La seule personne citée dans l’article à s’être exprimée est l’ancienne vice-présidente de la FFF Brigitte Henriques, qui est accusée par des sources du journaliste d’avoir voulu faire taire l’affaire Roujas. Au micro d’Europe 1, l’actuelle présidente du Comité national olympique et sportif français, au-delà de son cas personnel – elle a précisé qu’elle ne travaillait pas à Clairefontaine au moment des faits – a insisté sur le fait que «la Fédération a prononcé un licenciement à l’encontre de l’entraîneuse incriminée. Donc ça montre bien qu’il n’y avait aucune volonté, et encore moins de ma part, d’enterrer quoi que ce soit.»

Du côté du ministère des Sports, la ministre Amélie Oudéa-Castéra a finalement évoqué le travail de Romain Molina lors d’une interview sur BFM TV ce 23 septembre. Au moment où elle mettait en avant l’enquête de l’inspection générale de l’Education, du Sport et de la Recherche (IGESR) qu’elle a diligentée après les révélations de So Foot, elle a ajouté : «Compte tenu de ce qui a été révélé l’après-midi du jour où j’ai vu les dirigeants de la Fédération de foot dans les enquêtes première phase, deuxième phase de Molina, etc. j’ai également travaillé avec mes services, la direction des Sports pour regarder ce qui était remonté dans ces enquêtes. Qu’est-ce qui avait été signalé au ministère, ce qui ne l’avait pas été ? Plusieurs cas n’ont pas été signalés au ministère. Dans les cas qui ont été signalés, des procédures sont en cours. Et nous [...] aurons un deuxième volet qui permettra de faire la lumière sur la dimension plus systémique du traitement des violences sexuelles dans le monde du foot. Parce que là, il faut que cette fédération s’empare mieux du sujet, avec une culture plus résolue, plus déterminée, parce que c’est un sujet dans lequel il doit y avoir absolument zéro tolérance».

A propos de sa seconde enquête, à propos de l’arbitre Daniel Galletti, la ministre n’a pas souhaité s’exprimer directement sur l’affaire.
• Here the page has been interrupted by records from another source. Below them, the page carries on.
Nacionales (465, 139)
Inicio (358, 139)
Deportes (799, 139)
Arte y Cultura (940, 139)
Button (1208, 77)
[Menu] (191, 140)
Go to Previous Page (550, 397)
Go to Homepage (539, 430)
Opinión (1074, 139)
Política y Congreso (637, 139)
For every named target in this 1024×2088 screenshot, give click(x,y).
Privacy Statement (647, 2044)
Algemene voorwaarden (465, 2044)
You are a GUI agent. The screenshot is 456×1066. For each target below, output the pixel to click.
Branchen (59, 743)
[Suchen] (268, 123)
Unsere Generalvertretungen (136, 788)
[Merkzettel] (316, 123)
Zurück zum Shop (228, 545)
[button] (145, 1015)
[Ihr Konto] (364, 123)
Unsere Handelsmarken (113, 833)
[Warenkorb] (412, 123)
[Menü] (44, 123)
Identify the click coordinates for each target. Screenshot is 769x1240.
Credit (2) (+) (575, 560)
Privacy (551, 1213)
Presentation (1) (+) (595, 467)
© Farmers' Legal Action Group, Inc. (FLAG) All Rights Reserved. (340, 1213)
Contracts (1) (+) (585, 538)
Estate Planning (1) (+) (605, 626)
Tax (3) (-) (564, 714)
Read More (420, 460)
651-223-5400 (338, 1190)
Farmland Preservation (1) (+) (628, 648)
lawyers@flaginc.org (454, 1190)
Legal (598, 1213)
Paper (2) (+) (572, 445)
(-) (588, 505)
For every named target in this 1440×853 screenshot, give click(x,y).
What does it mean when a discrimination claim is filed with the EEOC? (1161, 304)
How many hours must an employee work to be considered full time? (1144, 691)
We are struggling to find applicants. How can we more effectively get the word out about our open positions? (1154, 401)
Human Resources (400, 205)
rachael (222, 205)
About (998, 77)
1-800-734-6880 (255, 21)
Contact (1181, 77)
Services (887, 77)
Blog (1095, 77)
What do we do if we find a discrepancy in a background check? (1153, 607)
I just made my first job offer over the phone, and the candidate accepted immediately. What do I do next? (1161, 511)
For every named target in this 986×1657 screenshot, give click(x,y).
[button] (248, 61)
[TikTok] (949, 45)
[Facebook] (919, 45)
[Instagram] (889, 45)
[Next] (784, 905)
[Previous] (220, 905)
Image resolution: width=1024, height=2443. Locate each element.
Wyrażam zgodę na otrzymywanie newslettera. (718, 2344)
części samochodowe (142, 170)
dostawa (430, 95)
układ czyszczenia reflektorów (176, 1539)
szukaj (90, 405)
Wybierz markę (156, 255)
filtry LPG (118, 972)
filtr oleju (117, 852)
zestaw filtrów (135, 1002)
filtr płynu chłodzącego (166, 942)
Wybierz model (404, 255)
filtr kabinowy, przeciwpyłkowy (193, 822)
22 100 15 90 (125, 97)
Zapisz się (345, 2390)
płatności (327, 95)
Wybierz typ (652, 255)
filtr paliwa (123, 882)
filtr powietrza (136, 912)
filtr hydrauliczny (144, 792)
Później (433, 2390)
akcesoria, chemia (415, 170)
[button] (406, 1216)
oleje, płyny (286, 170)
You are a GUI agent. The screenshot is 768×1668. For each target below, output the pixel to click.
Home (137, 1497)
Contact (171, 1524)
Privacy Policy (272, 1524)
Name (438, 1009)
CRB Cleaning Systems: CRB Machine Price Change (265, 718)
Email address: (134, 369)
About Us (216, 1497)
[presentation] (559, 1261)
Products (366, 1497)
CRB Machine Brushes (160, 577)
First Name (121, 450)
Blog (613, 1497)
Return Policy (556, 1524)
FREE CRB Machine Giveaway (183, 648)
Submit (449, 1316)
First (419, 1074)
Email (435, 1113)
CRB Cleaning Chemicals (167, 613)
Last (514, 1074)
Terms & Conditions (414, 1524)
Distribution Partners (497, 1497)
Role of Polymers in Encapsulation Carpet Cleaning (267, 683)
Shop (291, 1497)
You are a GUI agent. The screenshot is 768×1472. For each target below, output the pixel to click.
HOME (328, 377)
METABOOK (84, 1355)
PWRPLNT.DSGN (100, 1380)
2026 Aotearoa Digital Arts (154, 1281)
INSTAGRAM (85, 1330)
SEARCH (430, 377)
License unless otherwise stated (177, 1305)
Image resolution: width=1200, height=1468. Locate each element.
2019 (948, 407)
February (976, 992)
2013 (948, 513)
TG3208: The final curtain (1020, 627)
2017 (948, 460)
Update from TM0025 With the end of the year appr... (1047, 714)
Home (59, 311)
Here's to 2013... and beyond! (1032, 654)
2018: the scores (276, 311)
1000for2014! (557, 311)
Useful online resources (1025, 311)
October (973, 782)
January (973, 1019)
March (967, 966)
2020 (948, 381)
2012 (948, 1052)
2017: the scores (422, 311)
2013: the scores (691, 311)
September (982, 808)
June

Interrogée sur la possibilité de démettre Noël Le Graët de ses fonctions de président de la FFF, Amélie Oudéa-Castéra a répondu qu’elle n’allait pas le faire «sur la base d’un article» (l’enquête de So Foot) et s’en remet aux conclusions de l’audit de l’IGESR qu’elle a lancé après les révélations journalistiques de So Foot et désormais de Romain Molina.

Dans une tribune parue ce dimanche 25 septembre sur le Huffington Post, Adrien Taquet, ancien secrétaire d’Etat chargé de l’Enfance et des Familles (LREM) reprend les informations de Romain Molina : «Ces “éducatrices” et “éducateurs” ont ainsi pu conserver leur licence et continuer d’exercer leur métier auprès d’enfants, dans d’autres clubs que l’on avait omis de mettre au courant, l’une à Metz, l’autre dans le Rhône. [...] La FFF ne peut plus omettre de signaler à sa tutelle des affaires de violences sexuelles sur mineurs.»